問題 1
データエントリのうち、"Viewport: 1067px width, 1283px height."を含む行からデータエントリの最後までの行(両端を含む)を、1行を1つの文字列とするJSONリストに並べてください。空行は除く。

読解文
報告内容をインターネットで調べたら以下に出ていました。
http://www.kek.jp/press/2003/belle3.html
http://belle.kek.jp
学会発表されたOHPのpdf(約1MB)は以下です。
http://belle.kek.jp/press/13Aug03/browder_s05.pdf
(なんで浮世絵が出て来るんだろう?)
ニュートリノの質量発見に続いて、またまた日本の素粒子
実験設備から新しい知見が広がりそうですね。
日本の実験素粒子物理屋さんはけっこう効率的な税金の使い方を
していることになるのかな??
私には詳しいことはわかりませんが、
『B中間子が崩壊する際、従来のカビボ-小林-益川行列を
3世代クオークから構成されいるとして説明されるCP対称性の
破れをペンギンダイアグラムで説明した時、sin2φ1(Raw
Asymmetry・・カビボ-小林-益川行列の位相δ相当??)が
従来の標準理論と一致する実験値(+0.731+-0.056)から大きく
異なる実験値(-0.96+-0.50)となる現象が発見された。

[データエントリ]

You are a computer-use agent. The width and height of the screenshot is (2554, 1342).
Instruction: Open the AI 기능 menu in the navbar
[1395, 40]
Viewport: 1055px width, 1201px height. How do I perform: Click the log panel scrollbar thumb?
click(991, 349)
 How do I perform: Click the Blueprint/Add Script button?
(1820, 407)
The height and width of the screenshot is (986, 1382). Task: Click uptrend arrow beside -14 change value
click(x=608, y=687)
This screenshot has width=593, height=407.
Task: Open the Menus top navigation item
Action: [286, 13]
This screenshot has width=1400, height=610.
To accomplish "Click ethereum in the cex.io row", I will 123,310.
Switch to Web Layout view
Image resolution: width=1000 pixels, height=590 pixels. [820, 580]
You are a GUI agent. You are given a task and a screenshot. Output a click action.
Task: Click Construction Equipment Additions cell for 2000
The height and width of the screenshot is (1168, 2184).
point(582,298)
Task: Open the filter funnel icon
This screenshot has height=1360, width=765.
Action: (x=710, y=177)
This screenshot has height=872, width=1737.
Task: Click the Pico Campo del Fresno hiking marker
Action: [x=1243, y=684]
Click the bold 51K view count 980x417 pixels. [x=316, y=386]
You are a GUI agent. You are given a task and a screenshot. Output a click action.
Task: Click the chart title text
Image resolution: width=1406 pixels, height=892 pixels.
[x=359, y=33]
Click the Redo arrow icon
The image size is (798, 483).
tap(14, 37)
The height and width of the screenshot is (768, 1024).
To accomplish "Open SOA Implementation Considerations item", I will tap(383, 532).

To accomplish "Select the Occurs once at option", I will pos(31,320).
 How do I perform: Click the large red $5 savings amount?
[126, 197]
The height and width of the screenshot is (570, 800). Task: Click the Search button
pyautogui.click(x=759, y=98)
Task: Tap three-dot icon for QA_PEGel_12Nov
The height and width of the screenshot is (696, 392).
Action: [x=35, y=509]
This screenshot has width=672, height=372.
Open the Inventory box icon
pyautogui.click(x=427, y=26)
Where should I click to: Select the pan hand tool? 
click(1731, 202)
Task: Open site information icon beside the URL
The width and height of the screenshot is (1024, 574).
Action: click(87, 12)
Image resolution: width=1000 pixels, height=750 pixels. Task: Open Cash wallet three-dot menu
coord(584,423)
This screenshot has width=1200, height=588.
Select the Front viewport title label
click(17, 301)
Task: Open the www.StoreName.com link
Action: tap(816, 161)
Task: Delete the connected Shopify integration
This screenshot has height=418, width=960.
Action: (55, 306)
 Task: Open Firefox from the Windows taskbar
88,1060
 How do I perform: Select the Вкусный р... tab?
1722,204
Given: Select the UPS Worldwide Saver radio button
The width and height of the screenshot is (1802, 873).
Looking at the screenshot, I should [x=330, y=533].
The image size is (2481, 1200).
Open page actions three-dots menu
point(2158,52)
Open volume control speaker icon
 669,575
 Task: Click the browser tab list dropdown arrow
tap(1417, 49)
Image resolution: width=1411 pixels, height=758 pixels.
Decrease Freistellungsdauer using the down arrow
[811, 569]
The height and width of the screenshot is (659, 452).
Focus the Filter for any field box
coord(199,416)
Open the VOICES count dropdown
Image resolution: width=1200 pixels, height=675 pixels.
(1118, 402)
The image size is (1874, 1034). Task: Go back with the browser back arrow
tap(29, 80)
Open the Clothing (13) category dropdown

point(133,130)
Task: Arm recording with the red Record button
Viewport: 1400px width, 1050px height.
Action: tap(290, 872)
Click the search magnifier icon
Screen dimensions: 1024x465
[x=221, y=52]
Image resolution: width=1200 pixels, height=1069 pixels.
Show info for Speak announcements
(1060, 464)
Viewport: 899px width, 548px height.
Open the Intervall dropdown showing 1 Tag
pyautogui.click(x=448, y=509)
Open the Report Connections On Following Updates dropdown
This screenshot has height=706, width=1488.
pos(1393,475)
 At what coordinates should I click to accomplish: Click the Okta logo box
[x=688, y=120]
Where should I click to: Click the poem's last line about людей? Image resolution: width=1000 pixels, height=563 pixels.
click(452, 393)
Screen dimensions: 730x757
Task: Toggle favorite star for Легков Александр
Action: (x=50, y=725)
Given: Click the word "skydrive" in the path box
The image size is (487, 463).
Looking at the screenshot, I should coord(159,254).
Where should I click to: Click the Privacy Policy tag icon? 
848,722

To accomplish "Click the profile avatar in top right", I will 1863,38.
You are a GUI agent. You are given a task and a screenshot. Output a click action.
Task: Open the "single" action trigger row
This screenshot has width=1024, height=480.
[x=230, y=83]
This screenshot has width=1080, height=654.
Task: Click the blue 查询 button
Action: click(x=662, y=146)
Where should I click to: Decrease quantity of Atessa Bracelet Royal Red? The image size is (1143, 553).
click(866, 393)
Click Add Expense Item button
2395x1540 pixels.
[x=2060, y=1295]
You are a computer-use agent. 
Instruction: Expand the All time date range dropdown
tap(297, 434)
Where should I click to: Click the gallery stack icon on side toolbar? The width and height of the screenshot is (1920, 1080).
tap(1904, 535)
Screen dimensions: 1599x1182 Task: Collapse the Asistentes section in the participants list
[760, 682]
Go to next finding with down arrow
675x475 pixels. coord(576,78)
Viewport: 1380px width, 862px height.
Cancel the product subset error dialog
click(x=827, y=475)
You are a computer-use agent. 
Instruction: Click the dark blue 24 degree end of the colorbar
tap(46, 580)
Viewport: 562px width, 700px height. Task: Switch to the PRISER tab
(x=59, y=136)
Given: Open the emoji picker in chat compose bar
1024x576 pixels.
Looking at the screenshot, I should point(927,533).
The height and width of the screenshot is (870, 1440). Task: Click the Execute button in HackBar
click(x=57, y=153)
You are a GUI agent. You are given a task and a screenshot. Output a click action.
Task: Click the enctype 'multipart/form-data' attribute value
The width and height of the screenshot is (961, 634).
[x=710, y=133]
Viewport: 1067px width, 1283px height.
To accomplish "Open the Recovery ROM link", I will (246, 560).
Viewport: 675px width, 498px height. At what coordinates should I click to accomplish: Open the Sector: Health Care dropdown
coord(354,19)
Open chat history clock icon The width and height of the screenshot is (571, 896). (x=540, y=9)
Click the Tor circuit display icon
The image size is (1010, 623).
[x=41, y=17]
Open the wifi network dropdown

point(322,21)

問題 2
次の(a)〜(c)が読解文の内容と合っているか、それぞれ「はい」か「いいえ」で答え、判断の根拠となる読解文の語句をそのまま引用せよ。
(a) 学会発表されたOHPのpdfは約1MBである。
(b) 従来の標準理論と一致する実験値は-0.96+-0.50である。
(c) 書き手は詳しいことがわかると述べている。

解答 1
[
  "Viewport: 1067px width, 1283px height.",
  "To accomplish \"Open the Recovery ROM link\", I will (246, 560).",
  "Viewport: 675px width, 498px height. At what coordinates should I click to accomplish: Open the Sector: Health Care dropdown",
  "coord(354,19)",
  "Open chat history clock icon The width and height of the screenshot is (571, 896). (x=540, y=9)",
  "Click the Tor circuit display icon",
  "The image size is (1010, 623).",
  "[x=41, y=17]",
  "Open the wifi network dropdown",
  "point(322,21)"
]

解答 2
(a) はい。「学会発表されたOHPのpdf(約1MB)は以下です。」
(b) いいえ。「従来の標準理論と一致する実験値(+0.731+-0.056)」
(c) いいえ。「私には詳しいことはわかりませんが、」